Determinados bens alimentares, derivados do pão, tais como os gressinos, pães-de-leite, regueifas e tostas, anteriormente tributadas à taxa reduzida, passem a ser tributados à taxa normal, a qual é de 23% no continente.

– IVA na Restauração

Será aplicada, a partir de 1 de julho de 2016, a taxa de IVA intermédia (13% no continente) às seguintes operações, atualmente sujeitas à taxa normal:

– refeições prontas a consumir, nos regimes de pronto-a-comer e levar ou com entrega ao domicílio; e,

– prestações de serviços de alimentação e bebidas, com exclusão das bebidas alcoólicas, refrigerantes, sumos, néctares e águas gaseificadas ou adicionadas de gás carbónico ou outras substâncias.

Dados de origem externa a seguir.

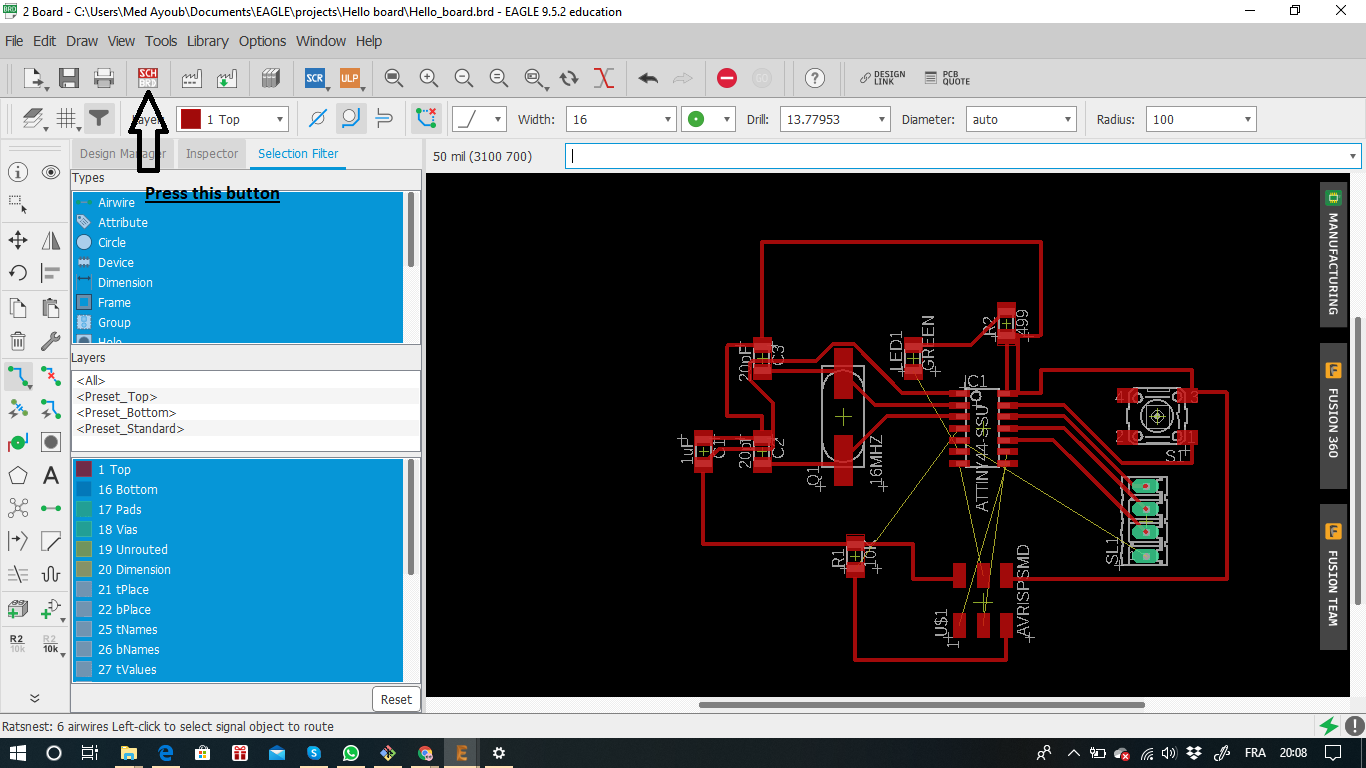Click the Zoom to fit icon
Screen dimensions: 1366x768
coord(394,78)
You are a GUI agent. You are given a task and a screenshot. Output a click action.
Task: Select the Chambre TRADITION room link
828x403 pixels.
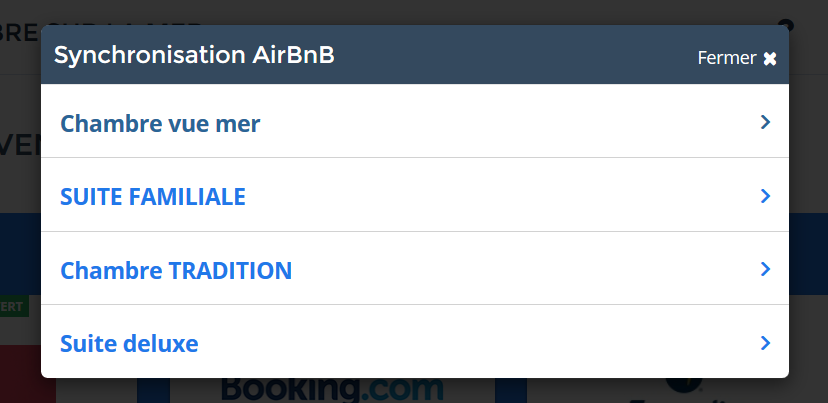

6 – IMPOSTOS ESPECIAIS DE CONSUMO

– Imposto sobre o Álcool e as Bebidas Alcoólicas – Cerveja e Bebidas Espirituosas

As taxas do Imposto sobre o Álcool e as Bebidas Alcoólicas (IABA) incidentes sobre as cervejas serão atualizadas em 3%. Igualmente relativamente às bebidas espirituosas, verifica-se igualmente um aumento da taxa sobre estes produtos em 3%.

– Imposto sobre os Produtos Petrolíferos e Energéticos

Alteração dos intervalos mínimo e máximo para fixação dos valores unitários das taxas de ISP, quer aplicáveis no Continente, quer nas Regiões Autónomas dos Açores e da Madeira, do fuelóleo com um teor de enxofre superior a 1%, entre o limite mínimo de € 15 e máximo de € 44,92 e para o fuelóleo com teor de enxofre inferior ou igual a 1% entre o limite mínimo de € 15 e máximo de € 39,93.

– Imposto sobre o Tabaco – Cigarros

Aumento de 3% do elemento específico dos cigarros de € 88,20 para € 90,85 e que se traduzirá num aumento médio de 10 cêntimos por maço.

A determinação do montante do imposto mínimo aplicável aos cigarros vai sofrer uma alteração substancial: em vez de corresponder a 104% do imposto devido pelos cigarros pertencentes à classe de preços mais vendida, passa a corresponder a 104% do imposto devido pelos cigarros pertencentes à classe de preços mais vendida acrescido do respetivo IVA e deduzido do IVA correspondente aos cigarros objeto de tributação.

7 – ACESSO E TROCA DE INFORMAÇÕES

O Governo fica autorizado a estabelecer a obrigatoriedade de comunicação à Administração tributária das contas financeiras qualificáveis como sujeitas a comunicação, nos termos da legislação em vigor, que sejam mantidas por instituições financeiras, sujeitas à referida comunicação, e cujos titulares ou beneficiários efetivos sejam residentes em Portugal; bem como autorizado a alterar as regras e procedimentos de cooperação administrativa no domínio da fiscalidade, legalmente previstas.

Fica igualmente o Governo autorizado a adotar medidas que garantam a troca automática de informações relativas a contas financeiras, pelas instituições financeiras a ela sujeitas, de acordo com os instrumentos internacionais adotados por Portugal nesta matéria (nomeadamente a Diretiva que estabelece a troca automática de informações obrigatória no domínio da fiscalidade e da Norma Comum de Comunicação), devendo melhorar os mecanismos de troca de informações, garantindo sempre a fiabilidade da informação recolhida e comunicada, mas tornando a referida troca flexível e simples.

Também se prevê que, embora o Governo possa atuar de forma mais intensa nesta matéria, deverá garantir, simultaneamente, a observância dos direitos fundamentais, no que respeita à proteção de dados pessoais.

É assim implementado o Combate à Fraude e Evasão Fiscais e Aduaneiras para 2015/2017, fixado como elemento prioritário da política fiscal e de reforço significativo do combate à fraude e evasão fiscais e aduaneiras, como forma de garantir uma justa repartição do esforço fiscal e sancionar de uma forma mais efetiva as situações de incumprimento fiscal.